(Objective) Could you rewrite every row below with "Screen dimensions" swapped for "Display size" and nothing else changed? Leave the pictures out of your answer.

[Page and screen pointing rows]
————
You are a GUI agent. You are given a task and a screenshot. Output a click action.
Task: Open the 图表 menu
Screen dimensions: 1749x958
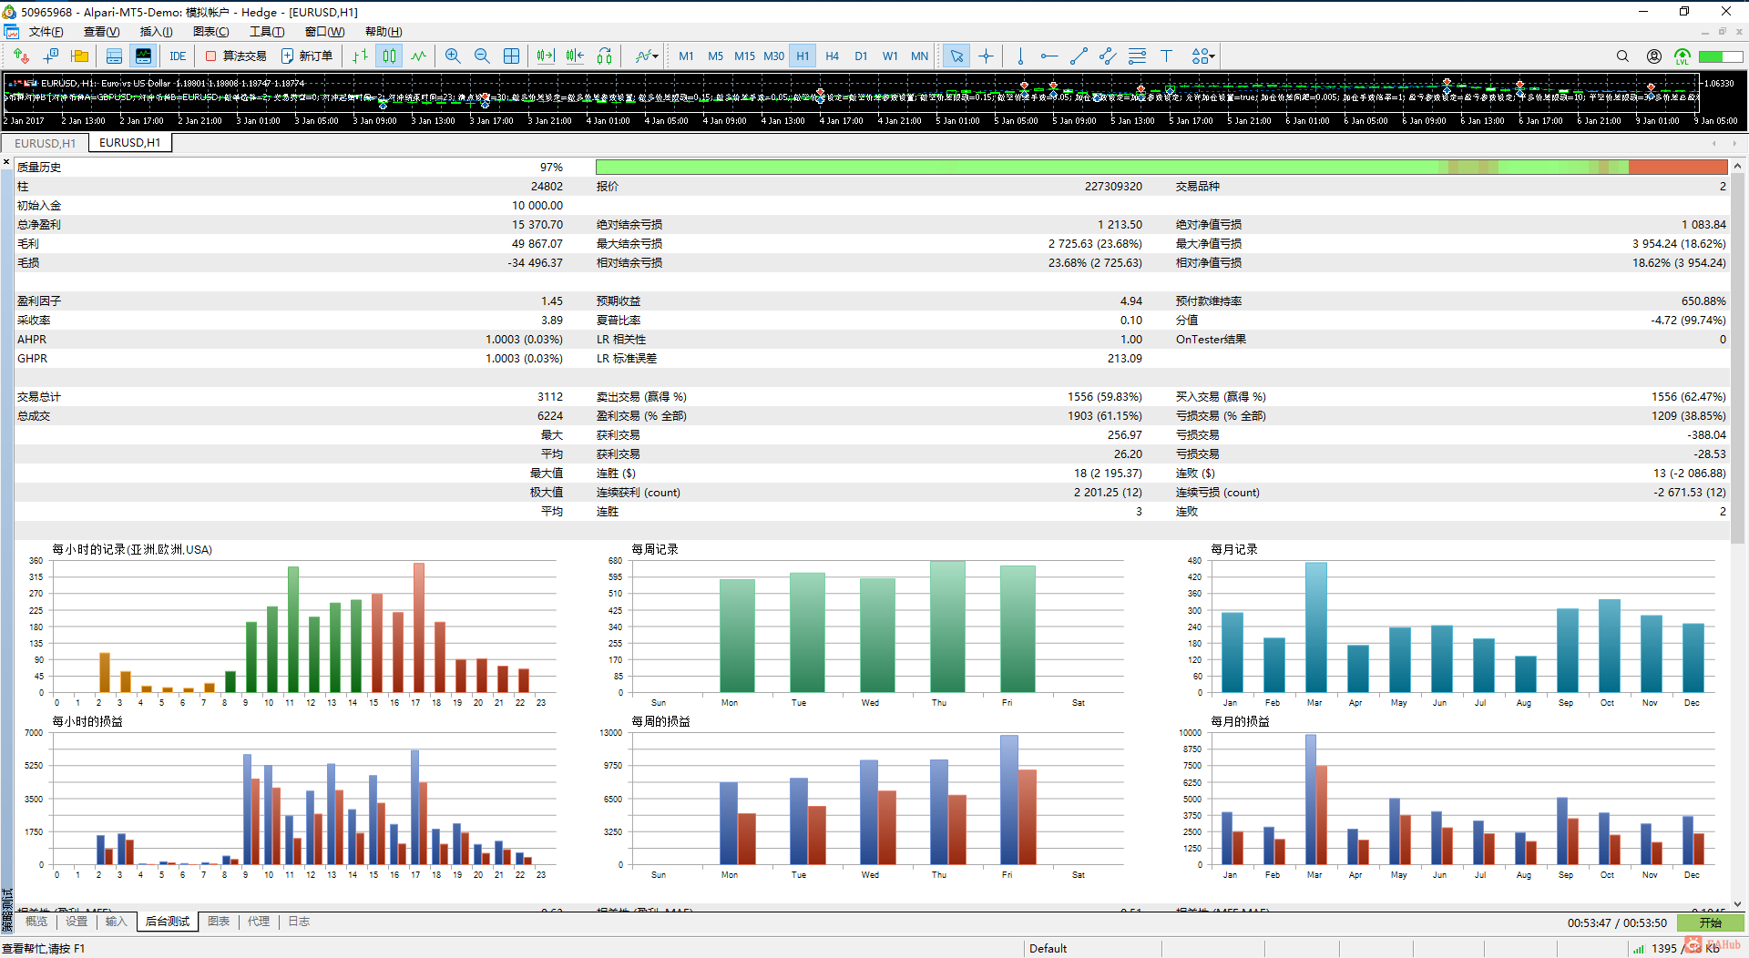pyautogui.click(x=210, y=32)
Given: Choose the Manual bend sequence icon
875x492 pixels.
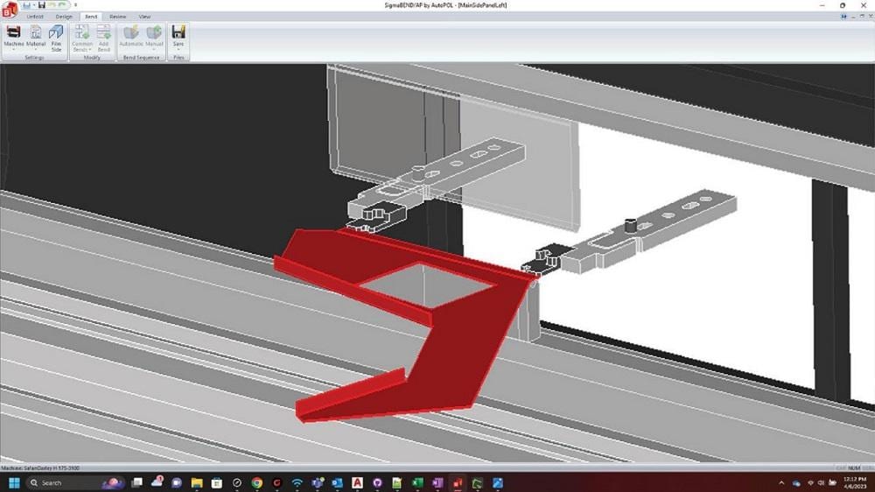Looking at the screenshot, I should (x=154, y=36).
————
(Written response)
You are a GUI agent. You are given a task and a screenshot. Output a click action.
Task: Open the 图表 menu
Display size: 1749x958
pyautogui.click(x=210, y=32)
Given: Choose the Manual bend sequence icon
875x492 pixels.
Looking at the screenshot, I should (x=154, y=36).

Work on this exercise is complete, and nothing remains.